**Short problem**
How many lines in the records below contain the string "words", with case counting? Reply with the number only.

╭─ Material for the task

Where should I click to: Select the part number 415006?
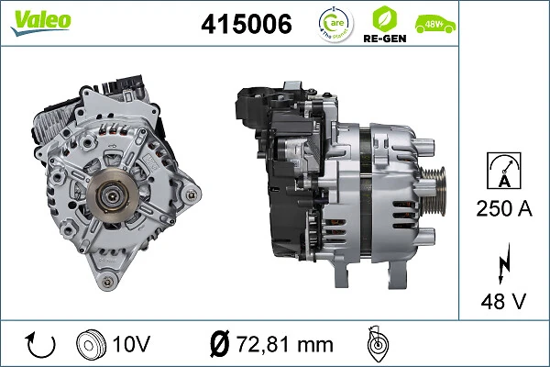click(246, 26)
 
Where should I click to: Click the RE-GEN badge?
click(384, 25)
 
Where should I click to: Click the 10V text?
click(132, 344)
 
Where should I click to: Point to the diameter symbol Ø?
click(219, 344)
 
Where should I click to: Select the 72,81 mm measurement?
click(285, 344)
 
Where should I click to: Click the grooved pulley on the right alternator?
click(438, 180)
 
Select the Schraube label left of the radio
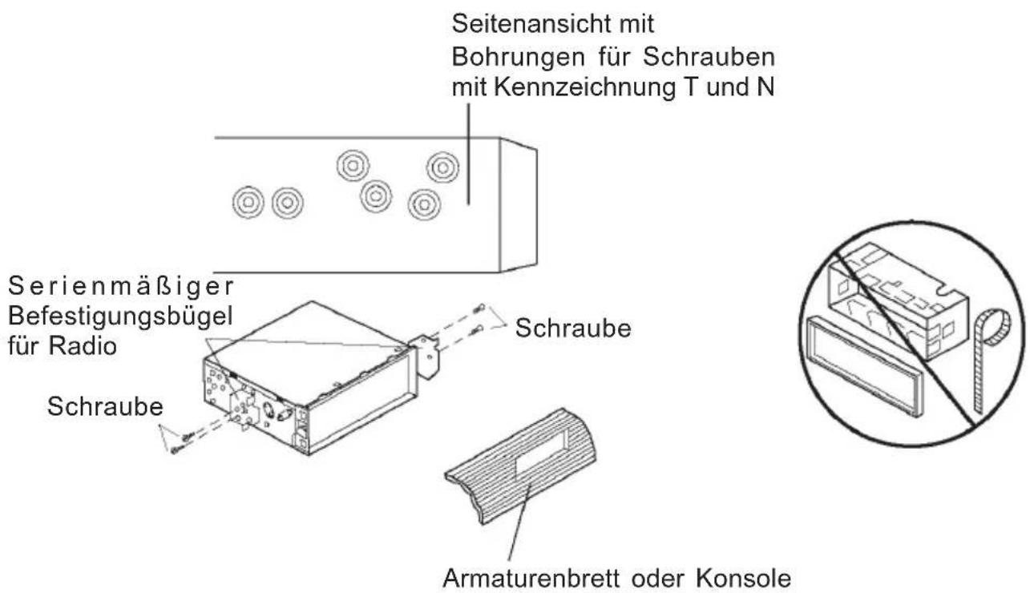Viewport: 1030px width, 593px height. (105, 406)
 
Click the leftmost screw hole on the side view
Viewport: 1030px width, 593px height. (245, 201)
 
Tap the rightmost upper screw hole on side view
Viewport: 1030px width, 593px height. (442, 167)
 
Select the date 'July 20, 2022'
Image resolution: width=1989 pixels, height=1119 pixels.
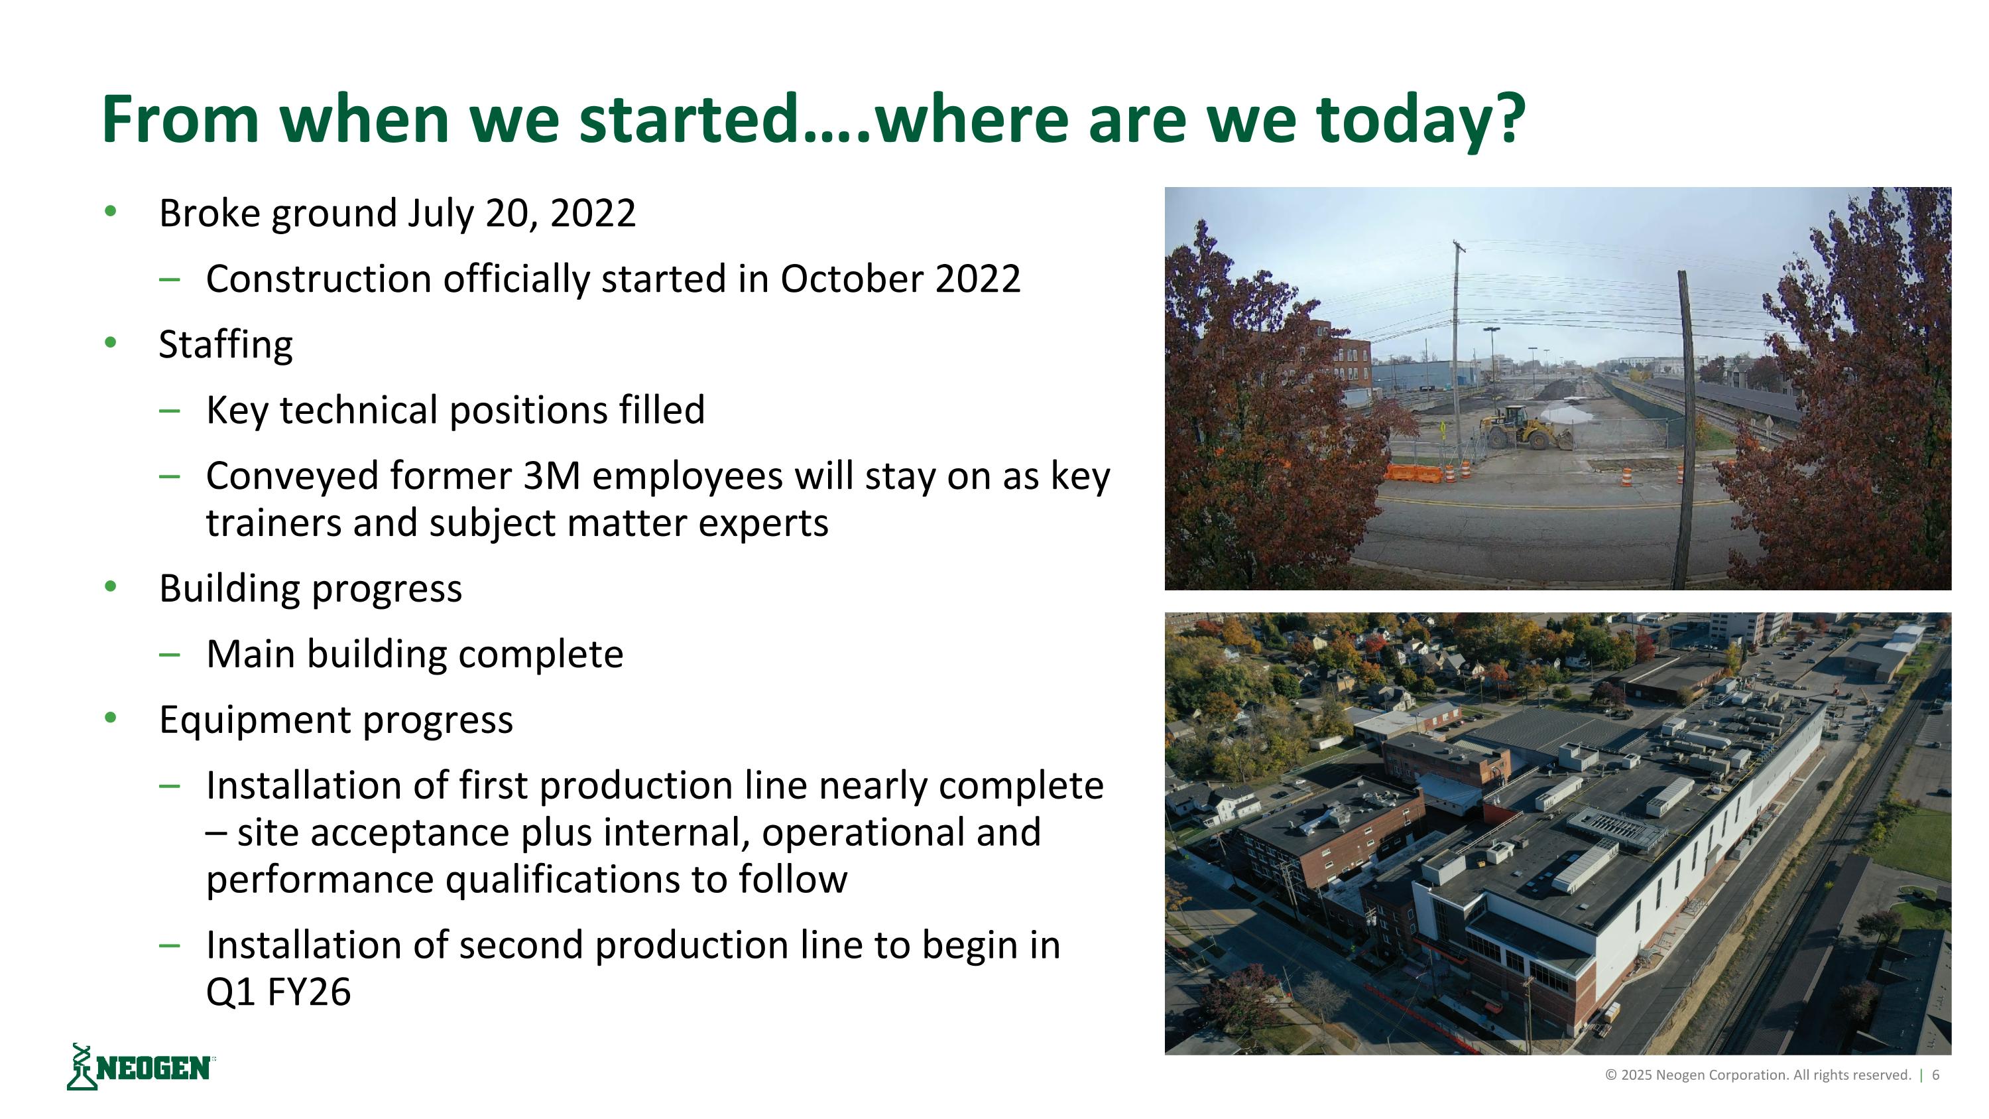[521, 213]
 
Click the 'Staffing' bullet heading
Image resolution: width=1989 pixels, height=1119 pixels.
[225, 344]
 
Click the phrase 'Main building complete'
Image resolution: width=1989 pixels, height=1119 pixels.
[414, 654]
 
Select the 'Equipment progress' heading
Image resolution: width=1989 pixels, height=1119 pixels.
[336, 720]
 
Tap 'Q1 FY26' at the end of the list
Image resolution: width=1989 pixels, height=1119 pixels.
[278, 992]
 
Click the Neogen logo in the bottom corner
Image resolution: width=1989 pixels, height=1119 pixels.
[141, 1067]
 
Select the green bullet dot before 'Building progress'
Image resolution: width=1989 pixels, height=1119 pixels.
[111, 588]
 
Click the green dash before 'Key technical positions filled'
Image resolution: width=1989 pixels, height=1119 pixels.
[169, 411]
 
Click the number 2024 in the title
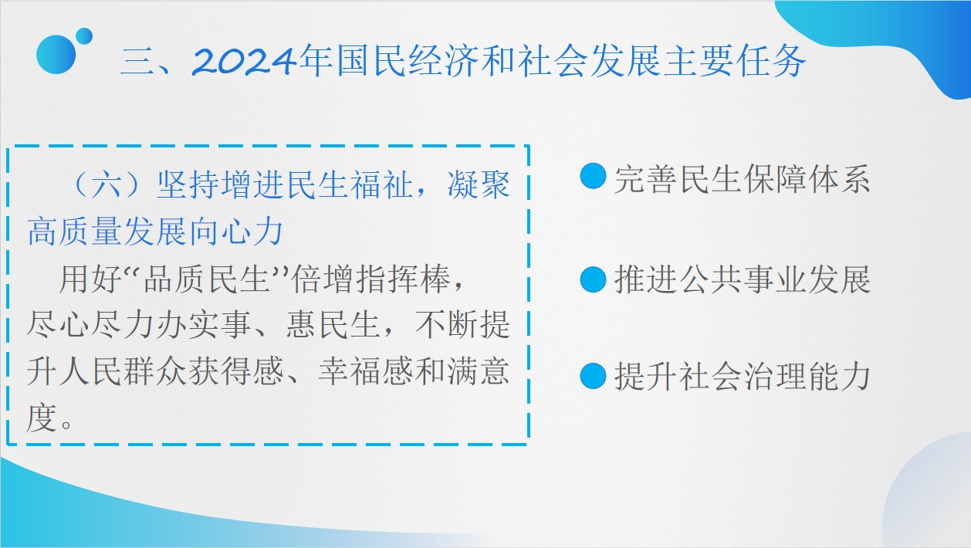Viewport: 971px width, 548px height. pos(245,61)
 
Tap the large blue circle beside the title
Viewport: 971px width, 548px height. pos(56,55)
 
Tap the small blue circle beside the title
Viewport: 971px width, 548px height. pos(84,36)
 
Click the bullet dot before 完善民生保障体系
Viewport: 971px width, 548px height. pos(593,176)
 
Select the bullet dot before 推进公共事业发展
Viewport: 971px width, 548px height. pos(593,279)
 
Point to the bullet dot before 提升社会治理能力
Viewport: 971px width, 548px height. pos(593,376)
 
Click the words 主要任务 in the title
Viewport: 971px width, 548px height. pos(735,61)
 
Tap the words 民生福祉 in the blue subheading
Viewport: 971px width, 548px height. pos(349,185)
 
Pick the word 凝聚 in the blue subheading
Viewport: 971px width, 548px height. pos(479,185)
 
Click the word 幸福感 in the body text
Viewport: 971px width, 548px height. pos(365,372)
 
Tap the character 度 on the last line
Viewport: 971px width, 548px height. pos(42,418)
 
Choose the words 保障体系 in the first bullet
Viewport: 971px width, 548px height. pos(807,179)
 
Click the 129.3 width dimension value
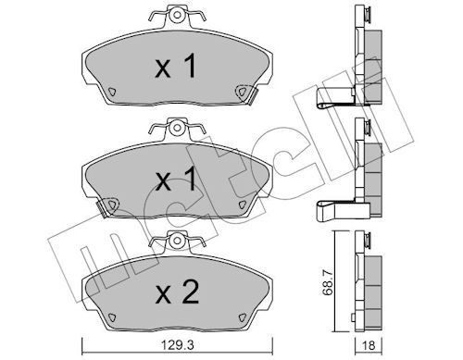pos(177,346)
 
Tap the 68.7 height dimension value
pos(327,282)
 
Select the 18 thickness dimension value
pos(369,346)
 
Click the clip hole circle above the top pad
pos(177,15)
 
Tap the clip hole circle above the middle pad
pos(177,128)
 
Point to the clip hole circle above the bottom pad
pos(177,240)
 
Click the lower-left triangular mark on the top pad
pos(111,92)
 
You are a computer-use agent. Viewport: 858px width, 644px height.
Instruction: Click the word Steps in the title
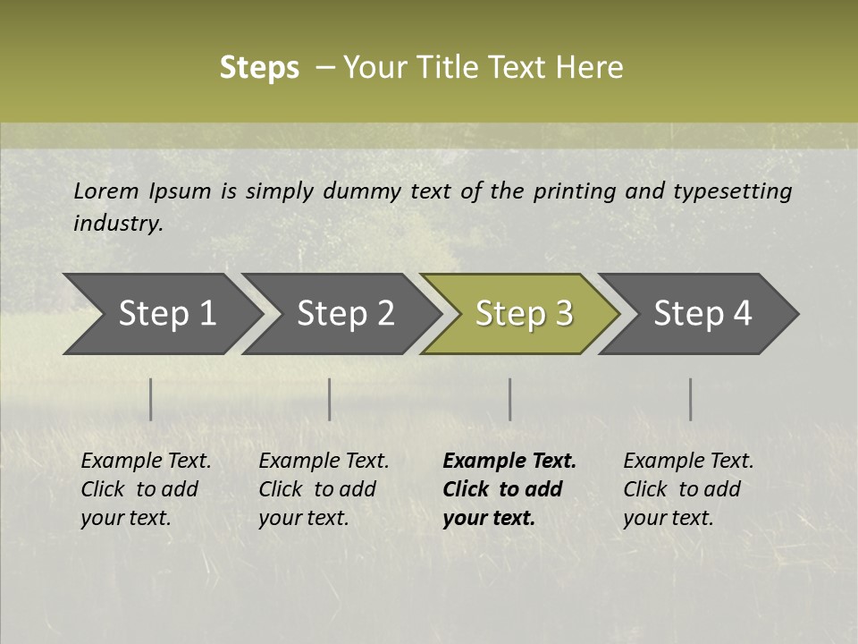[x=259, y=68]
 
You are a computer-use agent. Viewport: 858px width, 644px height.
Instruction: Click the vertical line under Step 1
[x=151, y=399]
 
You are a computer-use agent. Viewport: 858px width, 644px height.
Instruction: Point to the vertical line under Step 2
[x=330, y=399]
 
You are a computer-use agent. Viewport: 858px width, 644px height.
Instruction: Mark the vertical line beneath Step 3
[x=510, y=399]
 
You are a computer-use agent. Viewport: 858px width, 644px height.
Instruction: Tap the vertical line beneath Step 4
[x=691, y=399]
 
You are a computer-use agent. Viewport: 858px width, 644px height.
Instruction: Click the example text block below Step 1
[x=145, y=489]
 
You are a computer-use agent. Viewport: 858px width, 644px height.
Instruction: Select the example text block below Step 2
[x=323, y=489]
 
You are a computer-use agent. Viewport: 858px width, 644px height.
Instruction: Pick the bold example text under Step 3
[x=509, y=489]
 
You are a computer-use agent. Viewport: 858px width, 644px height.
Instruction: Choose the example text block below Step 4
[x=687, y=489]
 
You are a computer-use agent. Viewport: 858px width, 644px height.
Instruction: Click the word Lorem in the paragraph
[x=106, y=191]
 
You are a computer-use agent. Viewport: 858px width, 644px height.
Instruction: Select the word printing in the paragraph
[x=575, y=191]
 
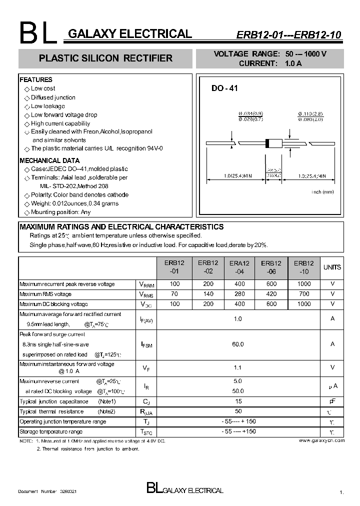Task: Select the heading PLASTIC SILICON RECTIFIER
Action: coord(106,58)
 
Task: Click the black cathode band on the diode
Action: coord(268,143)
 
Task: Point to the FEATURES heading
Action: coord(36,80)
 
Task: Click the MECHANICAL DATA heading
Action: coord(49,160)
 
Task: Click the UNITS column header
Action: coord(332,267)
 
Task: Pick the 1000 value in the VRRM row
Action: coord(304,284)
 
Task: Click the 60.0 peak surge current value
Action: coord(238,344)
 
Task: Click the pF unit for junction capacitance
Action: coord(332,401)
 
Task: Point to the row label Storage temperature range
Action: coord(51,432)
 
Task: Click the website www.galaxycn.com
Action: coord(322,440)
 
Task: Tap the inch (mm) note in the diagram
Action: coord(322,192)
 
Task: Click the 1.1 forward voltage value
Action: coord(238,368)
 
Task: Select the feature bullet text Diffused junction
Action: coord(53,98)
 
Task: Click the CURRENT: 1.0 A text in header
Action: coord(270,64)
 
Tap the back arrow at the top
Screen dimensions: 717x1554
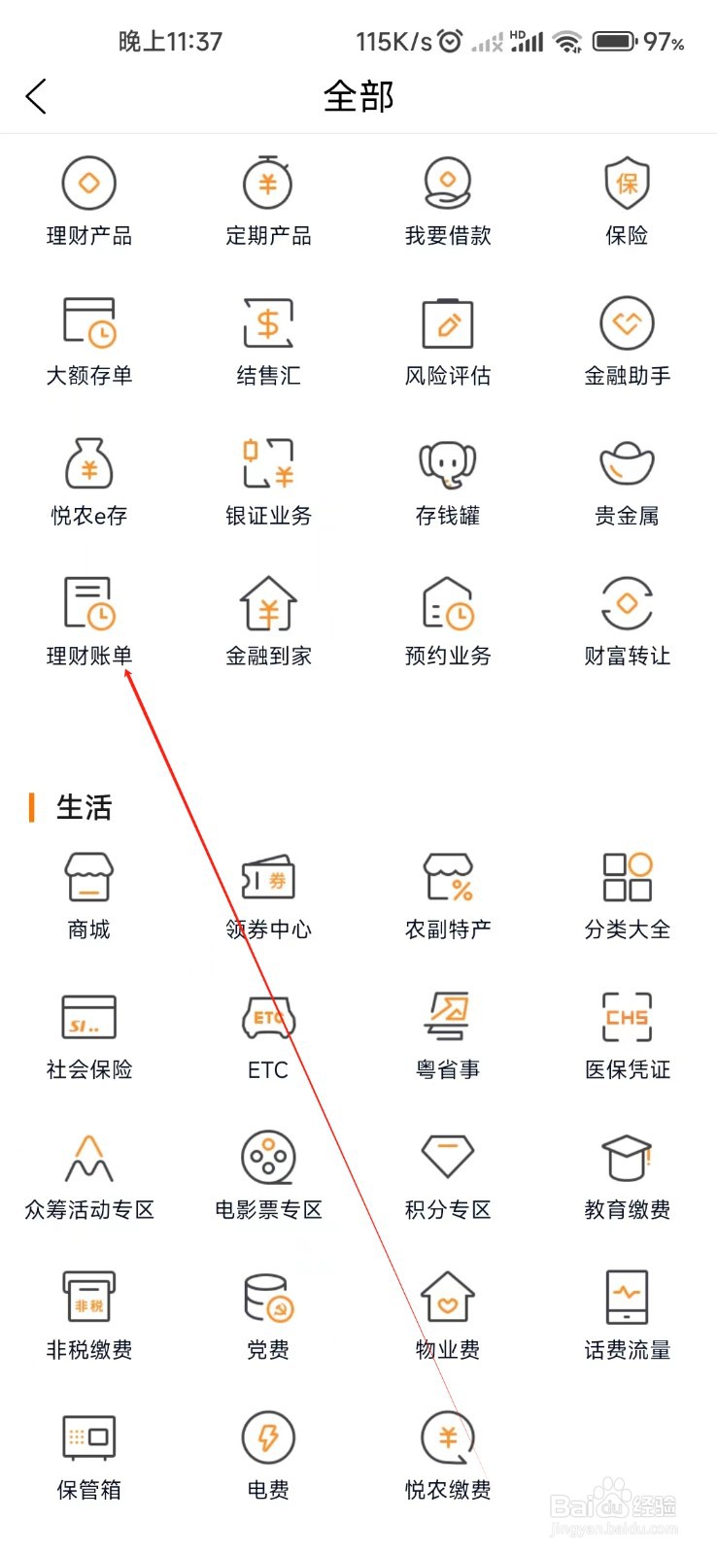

╰─

**Correct response**
3